### Source
Extend struct file_ra_state to support the adaptive read-ahead logic.
Also define some helpers for it.
Signed-off-by: Wu Fengguang <[email protected]>
---
include/linux/fs.h | 74 +++++++++++++++++---
mm/readahead.c | 189 ++++++++++++++++++++++++++++++++++++++++++++++++++++-
2 files changed, 251 insertions(+), 12 deletions(-)
--- linux-2.6.17-rc4-mm3.orig/include/linux/fs.h
+++ linux-2.6.17-rc4-mm3/include/linux/fs.h
@@ -613,21 +613,75 @@ struct fown_struct {
/*
* Track a single file's readahead state
+ *
+ * Diagram for the adaptive readahead logic:
+ *
+ * |--------- old chunk ------->|-------------- new chunk -------------->|
+ * +----------------------------+----------------------------------------+
+ * | # | # |
+ * +----------------------------+----------------------------------------+
+ * ^ ^ ^ ^
+ * file_ra_state.la_index .ra_index .lookahead_index .readahead_index
+ *
+ * Common used deduced sizes:
+ * |----------- readahead size ------------>|
+ * +----------------------------+----------------------------------------+
+ * | # | # |
+ * +----------------------------+----------------------------------------+
+ * |------- invoke interval ------>|-- lookahead size -->|
*/
struct file_ra_state {
- unsigned long start; /* Current window */
- unsigned long size;
- unsigned long flags; /* ra flags RA_FLAG_xxx*/
- unsigned long cache_hit; /* cache hit count*/
- unsigned long prev_page; /* Cache last read() position */
- unsigned long ahead_start; /* Ahead window */
- unsigned long ahead_size;
- unsigned long ra_pages; /* Maximum readahead window */
+ union {
+ struct { /* stock read-ahead */
+ unsigned long start; /* Current window */
+ unsigned long size;
+ unsigned long ahead_start; /* Ahead window */
+ unsigned long ahead_size;
+ unsigned long cache_hit; /* cache hit count */
+ };
+#ifdef CONFIG_ADAPTIVE_READAHEAD
+ struct { /* adaptive read-ahead */
+ pgoff_t la_index; /* old chunk */
+ pgoff_t ra_index;
+ pgoff_t lookahead_index; /* new chunk */
+ pgoff_t readahead_index;
+
+ /*
+ * Read-ahead hits.

### Information provided

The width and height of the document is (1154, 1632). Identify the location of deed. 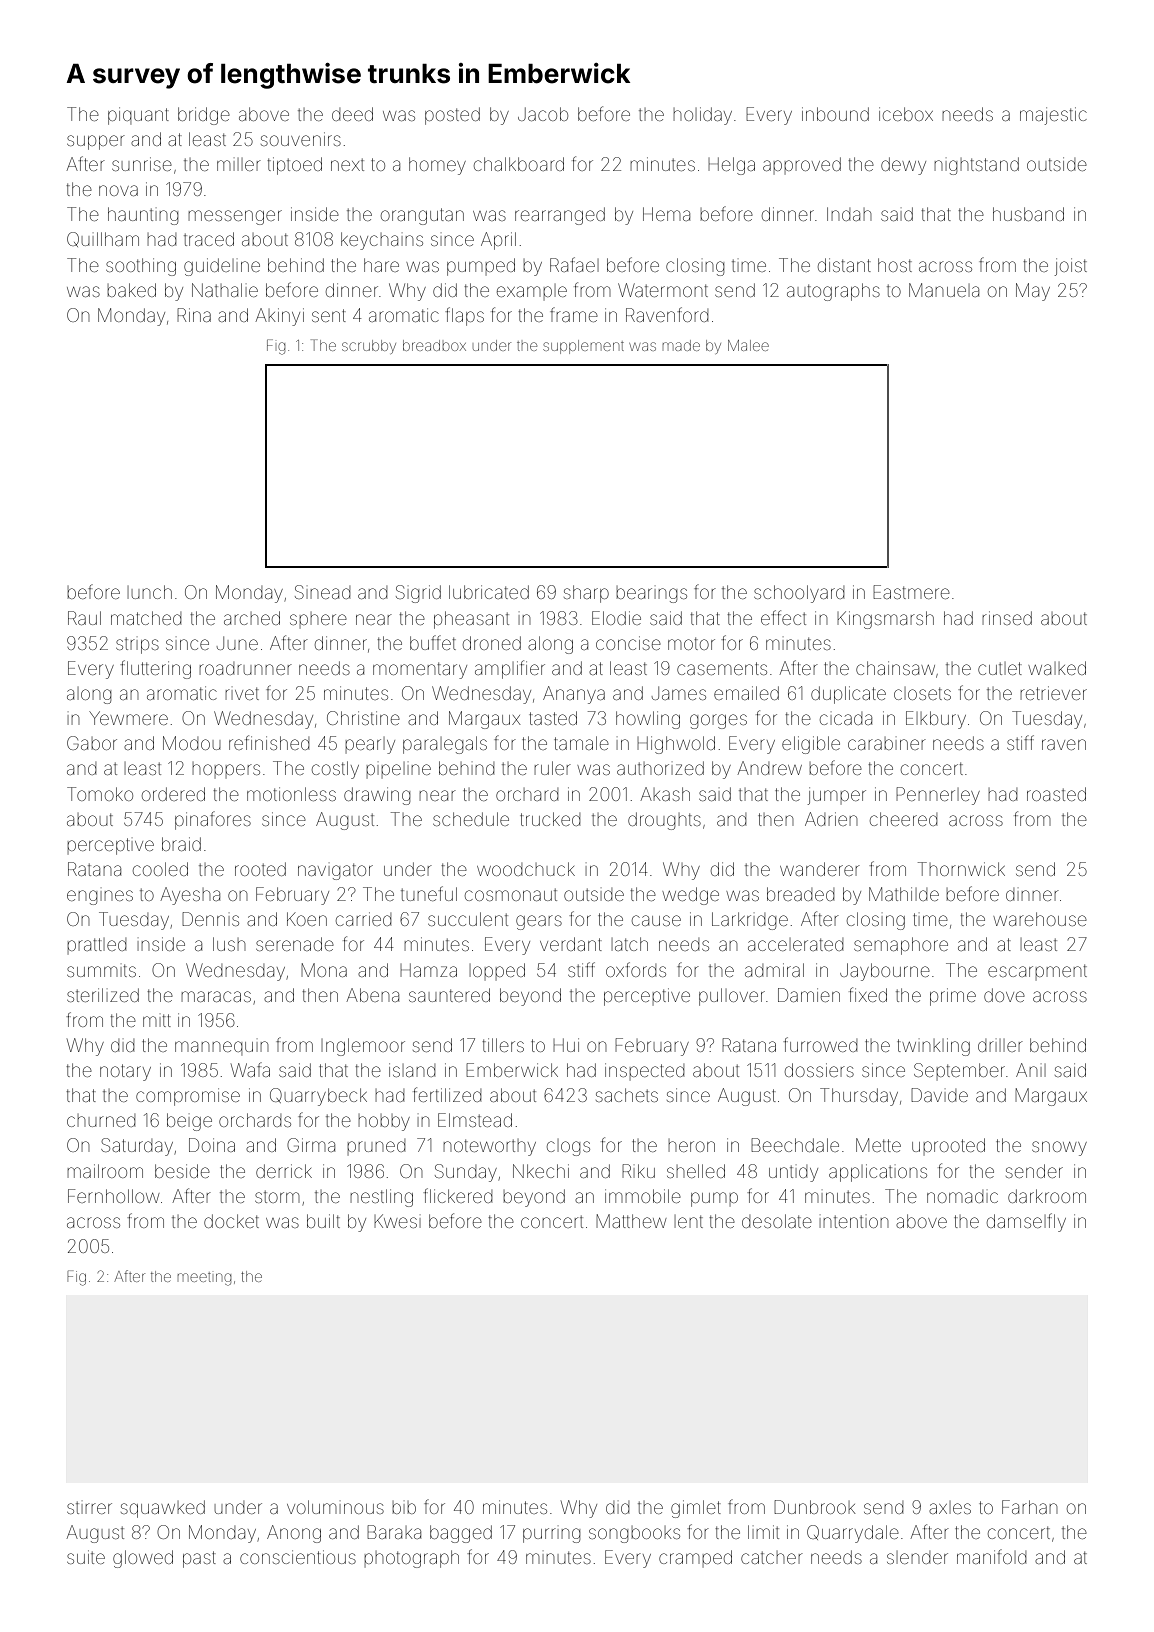
(352, 114).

### Exercise tasks
[1] Answer these about the patch:
(a) How many insertions and deletions does the patch report in total?
(b) Which config option wraps the adaptive read-ahead struct?
(c) What type is declared for the la_index field?
[2] In the patch, list every field declared inside the struct commented "stock read-ahead".
[3] Do these statements agree with the patch? Answer yes or no for each and quote the words that decide it.
(a) The la_index field is commented as marking the new chunk.
(b) Besides extending the struct, the patch defines helpers.
(c) The change touches two files.

### Answer set
[1]
(a) 251 insertions and 12 deletions.
(b) CONFIG_ADAPTIVE_READAHEAD.
(c) pgoff_t.

[2] start, size, ahead_start, ahead_size, cache_hit

[3]
(a) No: "pgoff_t la_index; /* old chunk */"
(b) Yes: "Also define some helpers for it."
(c) Yes: "2 files changed"